Even in a world mostly done being amazed by the ironies of globalization, last week managed to produce something fresh and previously unfathomable: General Motors, newly bankrupt and struggling to raise cash, agreed to sell its Hummer division to a company from China.

Yes, that Hummer, maker of the famously gas-guzzling behemoths whose menacing width and armor trace their provenance to the American military, is now set to become the property of Sichuan Tengzhong Heavy Industrial Machinery Company, in a land officially still called the People’s Republic of China.

It might seem incongruous, this plaything for the unabashed American road warrior shifting to a country where the bicycle once ruled and collectivism was an organizing principle. (What next? Harley-Davidson snapped up by the Vietnamese?) But that’s just until you contemplate the realities of modern China, and the nouveau riche in the growing suburbs, setting down lawn furniture inside gated complexes of villas, shopping at big-box stores and driving luxury cars. China seems intent on nurturing the very sorts of landscapes and consumer attitudes that produced the Hummer.

More than a merely economic event — the latest sign of China’s rise and American struggles — the deal is a cultural moment. It seems no accident that a Chinese company is taking possession of Hummer. China has come to embrace many of the attributes and modes of consumption that Americans may reflexively consider their own, complete with the sprawl and tangle of highways familiar to any resident of Los Angeles or Atlanta.

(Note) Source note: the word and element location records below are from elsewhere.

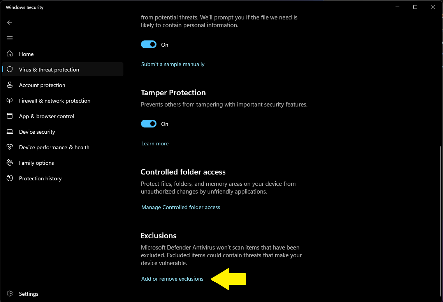The height and width of the screenshot is (302, 443).
Task: Click the Family options people icon
Action: 10,163
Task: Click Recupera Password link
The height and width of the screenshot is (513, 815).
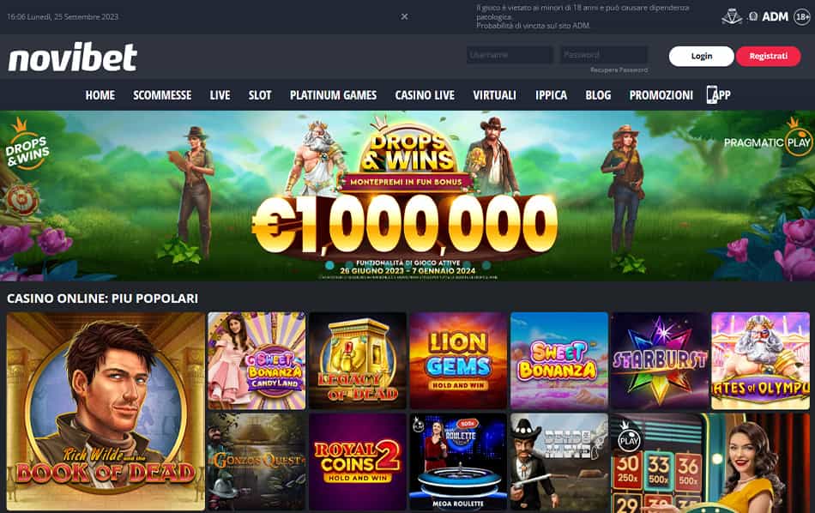Action: (619, 69)
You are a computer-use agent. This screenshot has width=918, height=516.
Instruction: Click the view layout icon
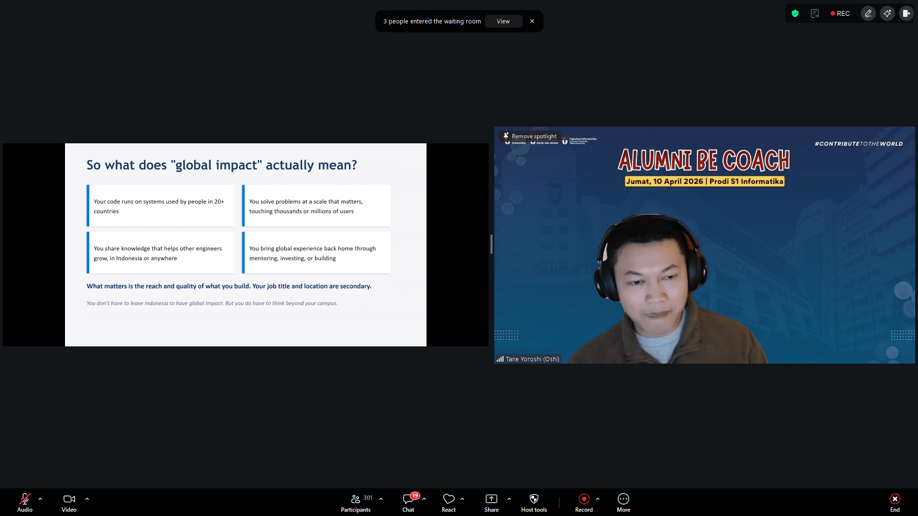[906, 13]

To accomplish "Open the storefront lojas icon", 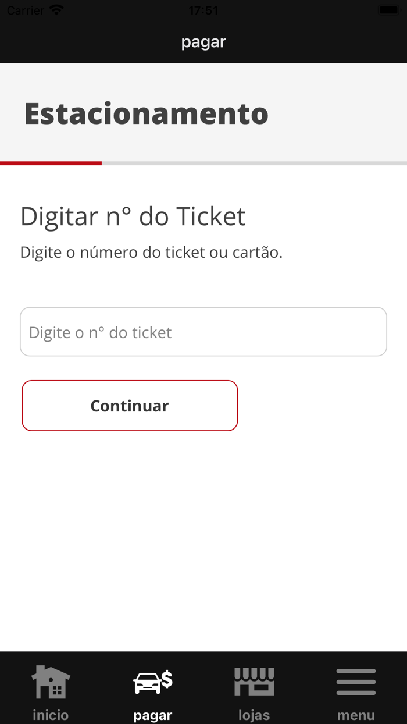I will [x=254, y=682].
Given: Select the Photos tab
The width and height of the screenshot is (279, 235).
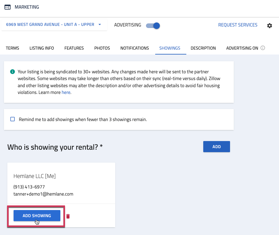Looking at the screenshot, I should click(x=102, y=48).
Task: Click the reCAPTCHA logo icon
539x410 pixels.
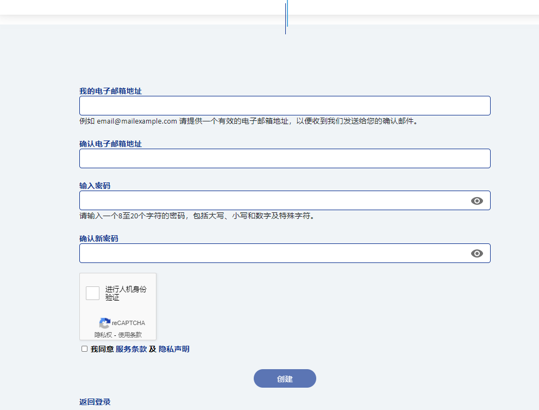Action: (104, 323)

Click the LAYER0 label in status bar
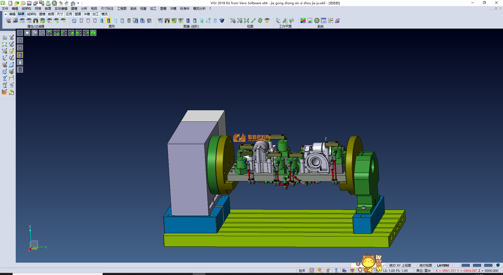(x=443, y=265)
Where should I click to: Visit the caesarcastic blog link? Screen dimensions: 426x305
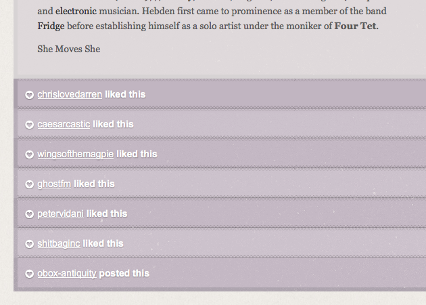[64, 124]
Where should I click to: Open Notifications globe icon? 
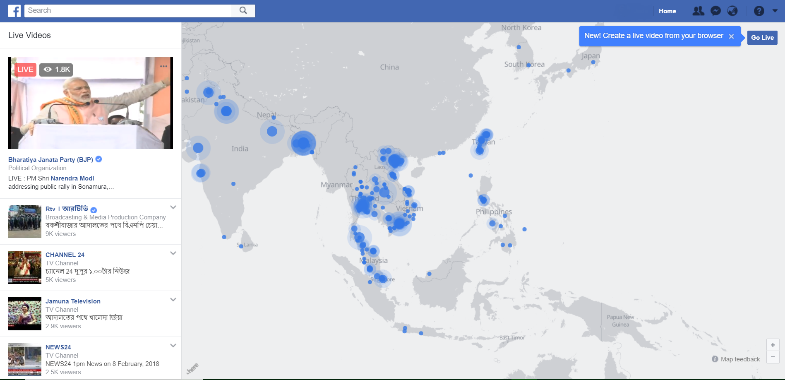point(732,11)
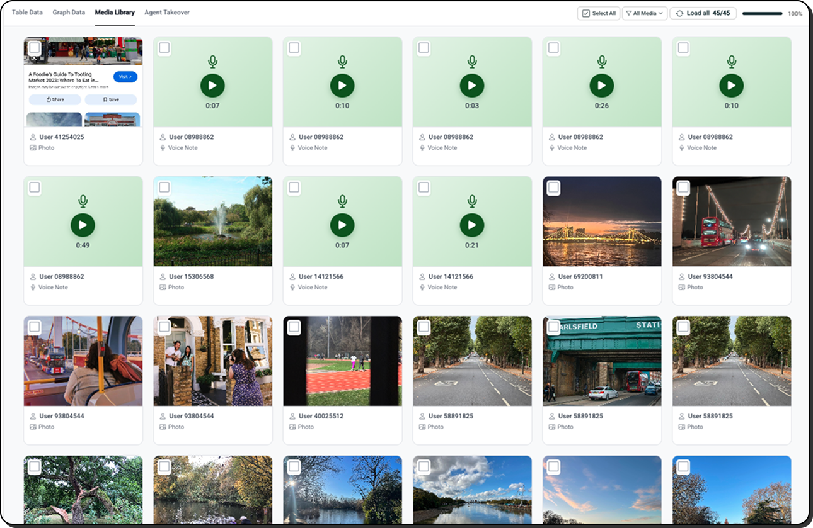
Task: Play the 0:49 voice note
Action: pyautogui.click(x=83, y=225)
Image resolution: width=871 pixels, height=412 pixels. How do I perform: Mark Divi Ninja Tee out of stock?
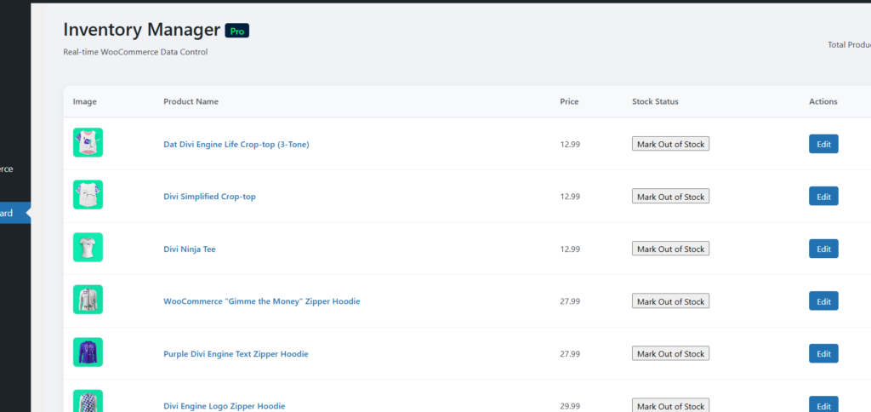[x=670, y=249]
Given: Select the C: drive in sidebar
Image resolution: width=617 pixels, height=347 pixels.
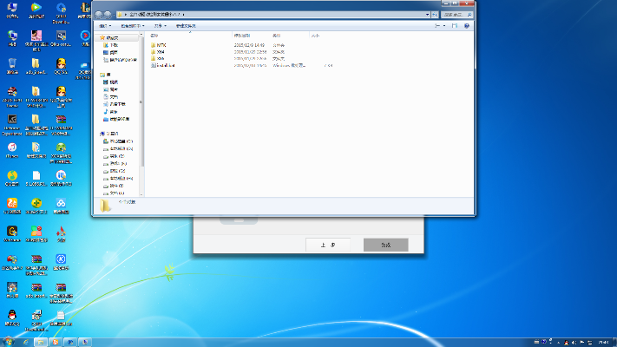Looking at the screenshot, I should coord(116,141).
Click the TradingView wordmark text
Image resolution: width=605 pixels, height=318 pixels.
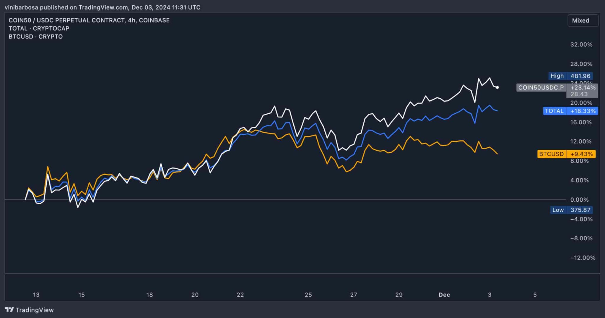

As China has cast off its ideological past and aggressively modernized its cities, it might reasonably have been expected to look to Europe or Japan for models of urban planning. Like Japan — home to one of the most sophisticated rail networks on earth — China is densely populated and dependent on imported oil. As is true in Europe, China’s major cities are surrounded by productive agricultural lands, making tightly clustered growth seem prudent.

Instead, in a choice familiar to Americans, China has put the automobile at the center of contemporary life. China has torn down older buildings in every major city to make way for more vehicles. It has erected an impressive network of highways crisscrossing the vast country. Air quality and energy efficiency have been outweighed by reverence for the car.

This has not happened randomly. In recent times, China’s leaders have unleashed enormous quantities of state finance to seed auto ventures in every province, spurring industries that have grown along with the ubiquity of the car. Petrochemicals, steel, glass-making and rubber have all expanded to feed auto-making. Tourism and retail shopping have increased as more Chinese take possession of steering wheels.

Along the way, many Chinese aspirations have come to focus on car ownership. In a country where so many people look back with bitterness on the regimented days of Maoism, and where public transportation still involves packing into belching buses and gruesomely crowded trains, the car has become a vessel for Chinese dreams.

“Why do you want a car?” I asked a young professional couple shopping at a car lot outside Beijing in 2002. The question elicited an irritated glare from the woman, as if I were condescending. “Same reason you want a car,” she said. “We want what you want.”

She did not mean merely the ability to go where she pleased, but also the geography the car enables — the villas with their backyards and modern conveniences; the superstores selling microwave-ready food; the new golf courses.

Asked about the atrocious smog blanketing Beijing and the traffic jams that made driving there a threat to mental health, she shrugged. Anyway, the car takes a growing slice of wealthy urbanites into the countryside for the pure pleasure of it — this, too, once unthinkable in a nation that remembers how city dwellers were forcibly dispatched to the hinterlands to slop pigs during the Cultural Revolution.

As driving has evolved from a mere way to get around to a mode of life, sales of passenger cars in China have grown by 20 percent to 30 percent per year since 2005. In January, for the first time ever, China’s monthly vehicle sales exceeded those in the United States.

Still, it would be wrong, if tempting, to view China as some sort of time capsule of 1950s American suburbia, that age before the vernacular came to include “climate change” and “non-renewable resource.” China is moving to impose fuel efficiency standards tougher than those in the United States while developing hybrid cars. Most car owners favor cheaper, smaller models.

But much as everywhere else, the auto has become a status symbol in China, and in ways that collide with the country’s history as a paragon of anti-imperialism: Cadillacs, that icon of American capitalist success, are now made on Chinese soil along with Audis and Buicks. In the new Chinese social divide, the middle class hews to economical vehicles with tiny engines, while the wealthy fuss with automatic climate control in their luxury sedans.

So it actually seems fitting that Hummer will be a Chinese brand. A vehicle that makes sense only as a pastime, with its miserable gas mileage, the Hummer has become an object increasingly shunned in the United States as a sign of wasteful decadence (not to mention something that most Americans can no longer afford). China, primed to consume and long since shorn of its collectively imposed thrift, will take a crack at extracting profit by selling the hulking beasts.